I just found out my wife sent our original powerbook and ipod receipts to the Cram&Jam rebate centre. If I have problems with either machine in the future I believe I need them for warranty purposes. Does anyone know how I can go about getting them replaced?


----------



## PosterBoy (Jan 22, 2002)

Receipts from Apple, or from an Apple dealer? Either way, phone and ask. Chances are that it's not a big deal.


----------



## monokitty (Jan 26, 2002)

> If I have problems with either machine in the future I believe I need them for warranty purposes.


If you're talking about AppleCare, that is incorrect. Warranty (or lack thereof, whichever case) is determined by looking up the computers Serial Number with Apple's records.


----------



## speckledmind (Jan 12, 2005)

Ditto Lars,

Things have not changed since the begining, they use the serial number on the back of the unit for waranty purpose.
The serial number is traced to Apple through an online software, it either comes up valid or not, that simple.

Regards,

Denis


----------



## PosterBoy (Jan 22, 2002)

Lars said:


> If you're talking about AppleCare, that is incorrect. Warranty (or lack thereof, whichever case) is determined by looking up the computers Serial Number with Apple's records.


The problem is that serial numbers, at least when bought through resellers, do not always match up with the date of purchase (for various reasons) and it is dumb not to have a hard copy of your invoice.


----------



## yardarm51 (Aug 26, 2004)

I do not have applecare at the moment. I was actually figuring on getting it once my first year warranty runs out. It is a little tough to call them as I am here in Japan and 1-800 numbers don't work. Any idea as to whom I should email? I bought the book through the UBC bookstore to get the educators discount (English teacher).


----------



## autopilot (Dec 2, 2004)

try apple's support page here.

also, you should aim to get applecare about a month or so _before_ the factory warranty runs out. you won't be able to afterwards.


----------



## PosterBoy (Jan 22, 2002)

yardarm51 said:


> I bought the book through the UBC bookstore to get the educators discount (English teacher).


You bought it at the UBC Bookstore? Phone them and ask.
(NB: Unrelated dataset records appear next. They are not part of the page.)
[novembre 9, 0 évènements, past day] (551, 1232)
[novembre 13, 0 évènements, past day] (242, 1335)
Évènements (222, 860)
Apple won't have it if you bought it from a reseller.

Here is the UBC Bookstore contact page: http://www.bookstore.ubc.ca/common/contactus.html


----------



## RobTheGob (Feb 10, 2003)

yardarm51 said:


> It is a little tough to call them as I am here in Japan and 1-800 numbers don't work.


Not exactly on topic, but if you find that you want to call a number in NA again, use AT&T Relay Call


----------